The economy of tomorrow, the time when teenagers of today have teenage grandchildren, is more than likely to be a fully digital economy. For we can see evidence of this transition already. The value chain of decades ago was all about atoms, all about making and using physical goods. Today it is a mix of atoms and bits, it is an economy where value is created in the digital sphere as well as the physical sphere. Tomorrow the value chain may well be dominated by that which is digital.

Consider primary industries. Aren’t mines and farms becoming more automated? What about the secondary industries of manufacturing and construction, isn’t automation taking hold there as well? Even for higher value sectors such as finance, health and professional services we are witnessing inroads being made by either automated or intelligence-laden digital processes.

Thus it can be argued that there will be less employment in industry sectors that create value out of atoms. Indeed, even though the value of these sectors is growing across the OECD, related employment is largely stagnant.

But where is value created in the digital economy and what part do workers play in it? Value in the digital economy is created in the manufacture of ICT hardware, in the creation of software and services that use software, and in the collecting, processing and disseminating of data and information.

Regarding the manufacture of ICT hardware, it is not too hard to see full automation in production and logistics. But in the research, development and design phases we humans will still be critical for success.

Regarding the creation of software and software-based services, is it not too far fetched to contemplate software writing software?

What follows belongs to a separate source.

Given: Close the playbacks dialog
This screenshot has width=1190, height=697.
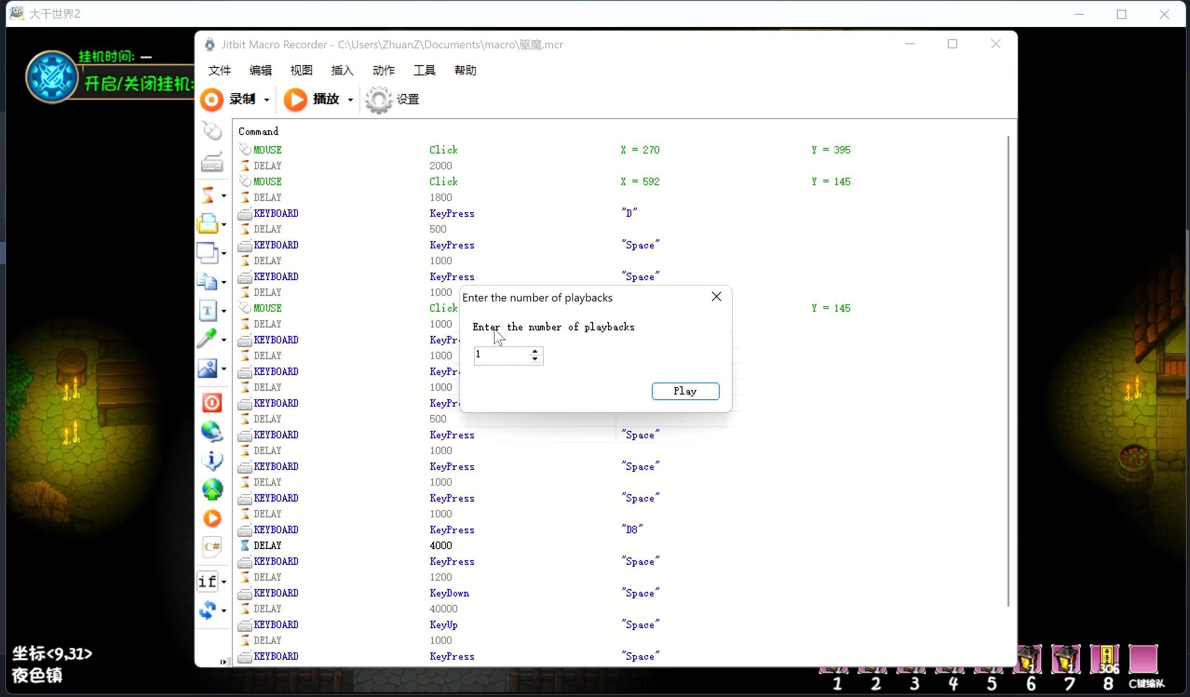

Where designers set the input and output requirements for new software or a new service, and the computer creates and tests the complete set of algorithms and interfaces.

Finally, regarding the management of data and information. Apart from employees performing regulatory oversight, it is possible to imagine the only other scenario in which human involvement is necessary is where faulty data collection sensors need to be replaced.

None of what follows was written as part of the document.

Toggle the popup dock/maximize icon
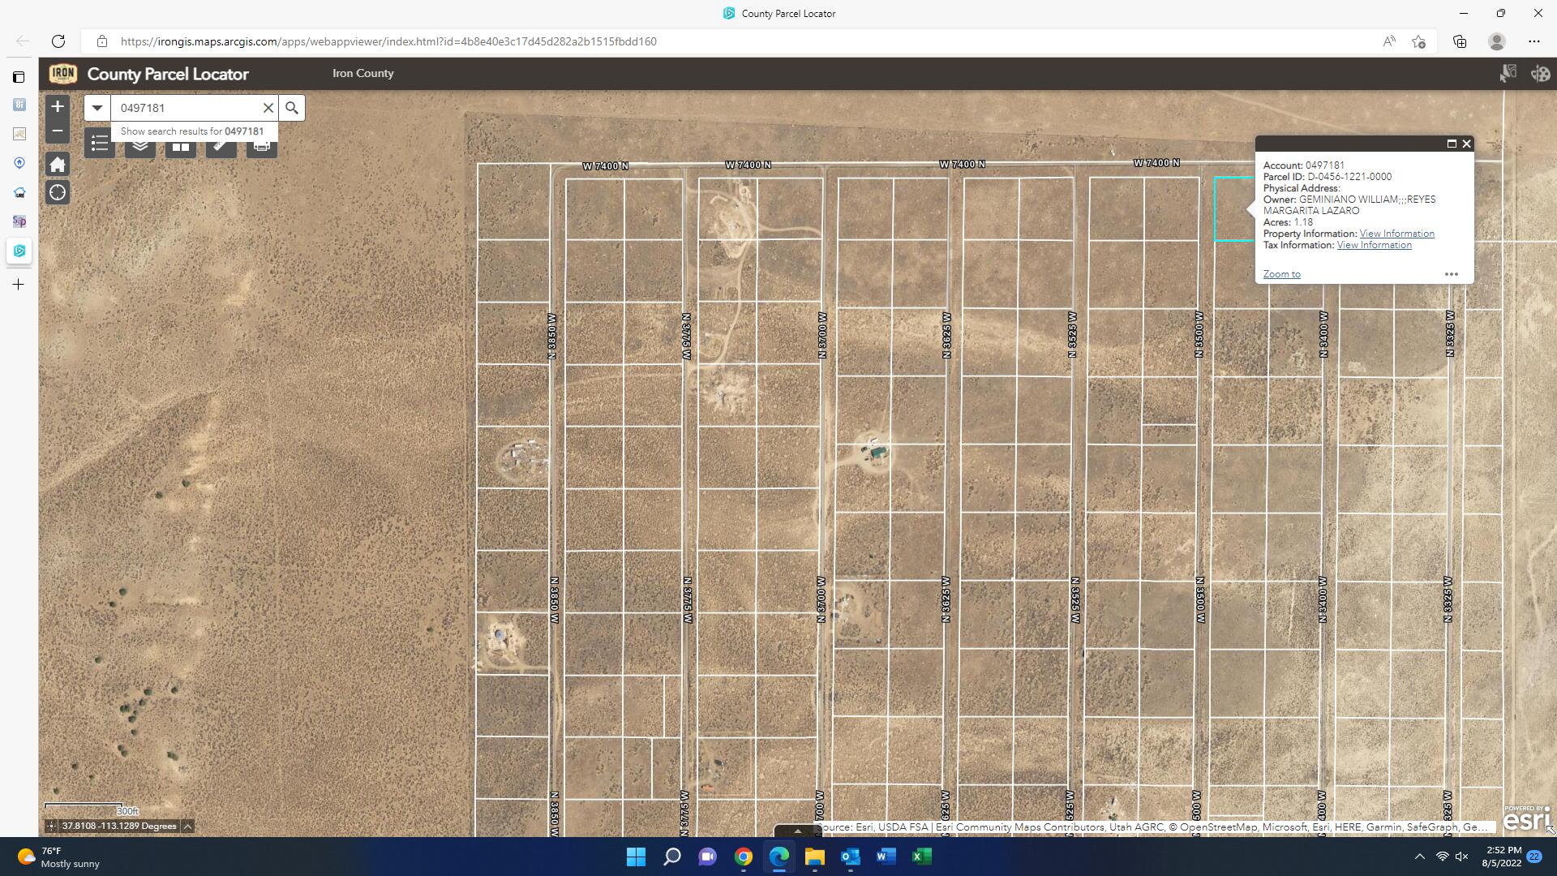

So, in this fully digital economy will you still be needed to work in a factory or sit at a desk in the office?

The answer is a qualified yes. While there are many factors that should be taken into consideration the foundational truth is that an economy is there to serve the society. For we grow things, we produce things, we teach things, we regulate things and so on for our individual and collective benefit.

Even though you may accept the propositions that 1. we are moving to an economy that is dominated by bits and, 2. just like production involving atoms has become more automated so too will bits-based production. We will still be human. Thus, even though what we value and how we pay for it will more than likely change, there will still be economic production to serve the needs of the population.

So yes, the factory will still be around to produce physical goods, but the types of work that are open to humans are those that are less automated. And yes, the office-desk job will still be around, but it too will involve non-automated people and thinking skills.

Therefore, even though what will be available and how it is produced will be different from today, basic economic theory will still apply. No matter the industry sector, in a fully digital economy people will still have roles as productive links somewhere in the value chain.